**Extrait fourni:**

Je ne trouve pas ça totalement idiot non plus. On a beau entendre crier sur tous les toits que Photoshop est partout, ça n'empêche que les images s'impriment dans le cerveau. Pour un public influençable et encore en construction, comme les pré-adolescentes, c'est extrêmement néfaste, et on confond bien vite imagerie et réalité. Pour une fois que le message de rappel à l'ordre n'est pas négatif, je ne vais pas m'en plaindre.
Par contre, écrire ce texte pour lutter contre "l'anorexie", c'est scandaleux. L'anorexie est une maladie, que je sache. Pour lutter contre le développement de pratiques alimentaires dangereuses pour la santé, oui.

**Documents sources:**

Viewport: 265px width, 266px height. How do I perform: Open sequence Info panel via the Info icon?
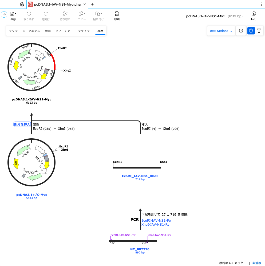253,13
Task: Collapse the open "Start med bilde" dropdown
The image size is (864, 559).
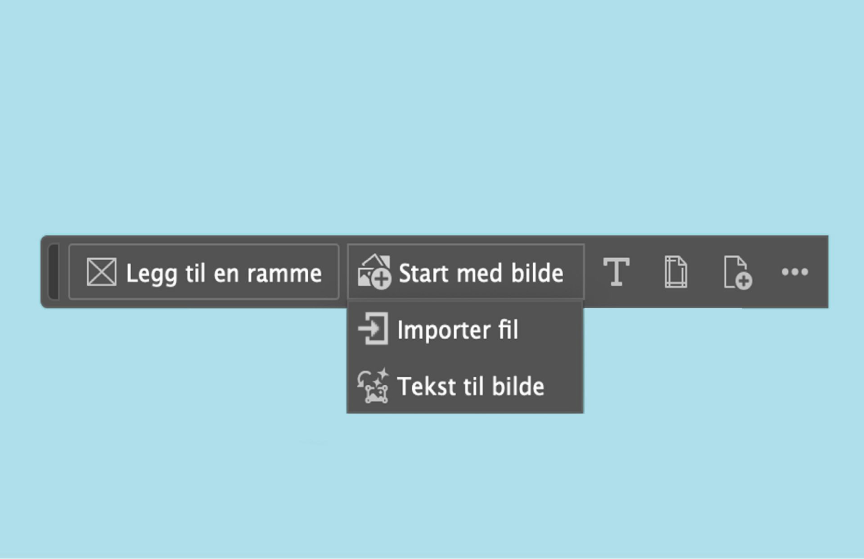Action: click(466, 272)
==
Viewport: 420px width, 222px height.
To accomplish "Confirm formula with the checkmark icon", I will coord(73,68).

**Consigne:**
Répondez brièvement aux questions suivantes sur l'extrait fourni, consacré aux images retouchées.
1. Quel public l'extrait présente-t-il comme influençable et encore en construction ?
2. Selon l'extrait, quelle démarche est scandaleuse ?
3. Contre quoi l'extrait juge-t-il légitime de lutter ?

**Corrigé:**
1. Les pré-adolescentes.
2. Écrire ce texte pour lutter contre « l'anorexie », puisque l'anorexie est une maladie.
3. Contre le développement de pratiques alimentaires dangereuses pour la santé.